Should we be able to genetically engineer ourselves?


Photo by Courtesy photo

Infographic courtesy of the Materials Research Society at Cambridge University

Written by Atreyu Doll, staff member

For those who don’t know, science has gotten to a point where we can change and switch our DNA. In my biology class, we recently discussed CRISPR, which stands for “Clustered Regularly Interspaced Short Palindromic Repeats, which are the hallmark of a bacterial defense system that forms the basis for CRISPR-Cas9 genome editing technology,” according to the Broad Institute’s website. With CRISPR, a way to alter and fix our DNA, we can change things about us at the DNA level. Using genetic engineering, we can change out the rungs of our DNA.

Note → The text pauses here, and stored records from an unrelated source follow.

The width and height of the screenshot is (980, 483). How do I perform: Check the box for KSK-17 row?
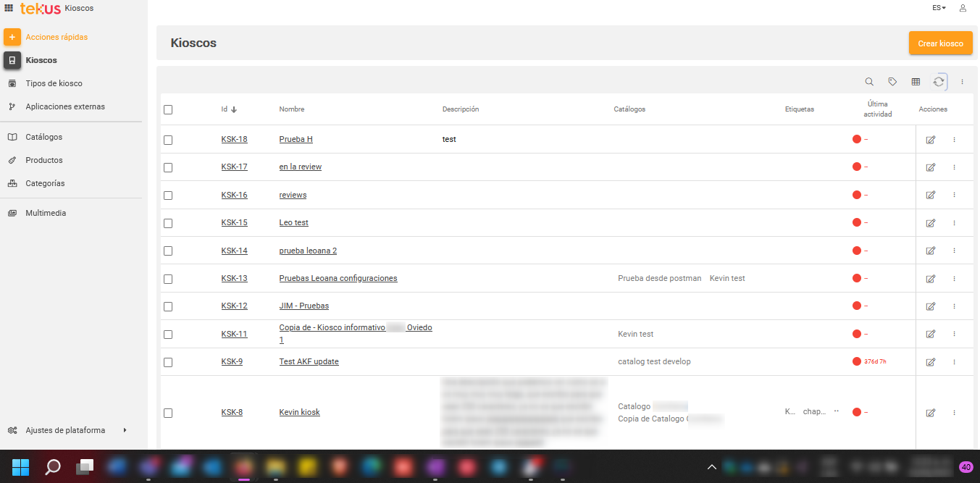pos(168,167)

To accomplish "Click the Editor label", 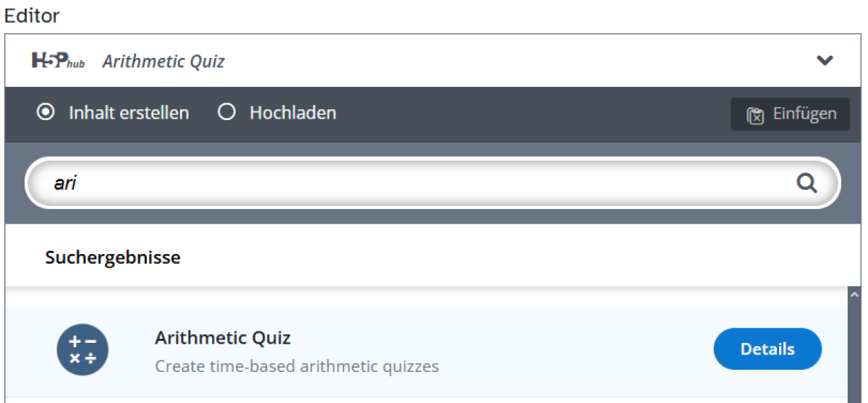I will coord(32,16).
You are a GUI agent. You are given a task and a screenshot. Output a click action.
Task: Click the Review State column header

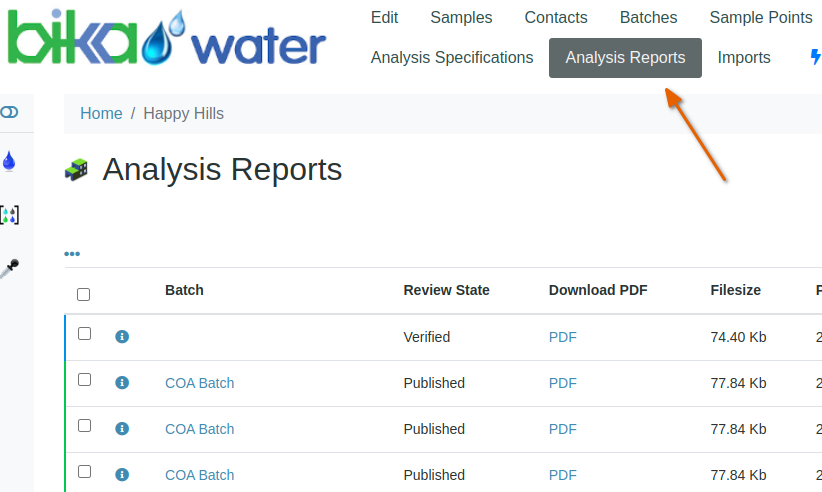pyautogui.click(x=446, y=290)
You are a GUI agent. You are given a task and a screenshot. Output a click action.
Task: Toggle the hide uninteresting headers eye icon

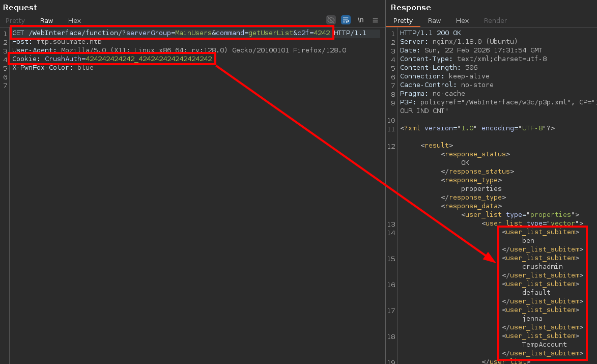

Using this technology, we would be able to change ourselves in ways ranging from eye color to genetic disease. Many people have diseases that have been passed down from generations with no cure, but now we can change that with genetic engineering. We can take out one of the incorrect DNA rungs and replace it with the correct one, taking away your disease, such as diabetes, Alzheimer’s disease, high blood pressure, and many more.

I think genetically engineering ourselves would be okay if we had restrictions on what we could do. If someone wanted to make sure their baby or themself were healthy, they could use genetic engineering to take out any disease that was passed down. 

The restriction of genetic engineering should be any abnormal physical features like stronger muscle or holding their breath for an hour. The only time I think genetic engineering should be used to change the body to abnormal strengths would be for soldiers.

Genetic engineering should be only for serious emergencies like health issues. I think genetic engineering would be good with restrictions.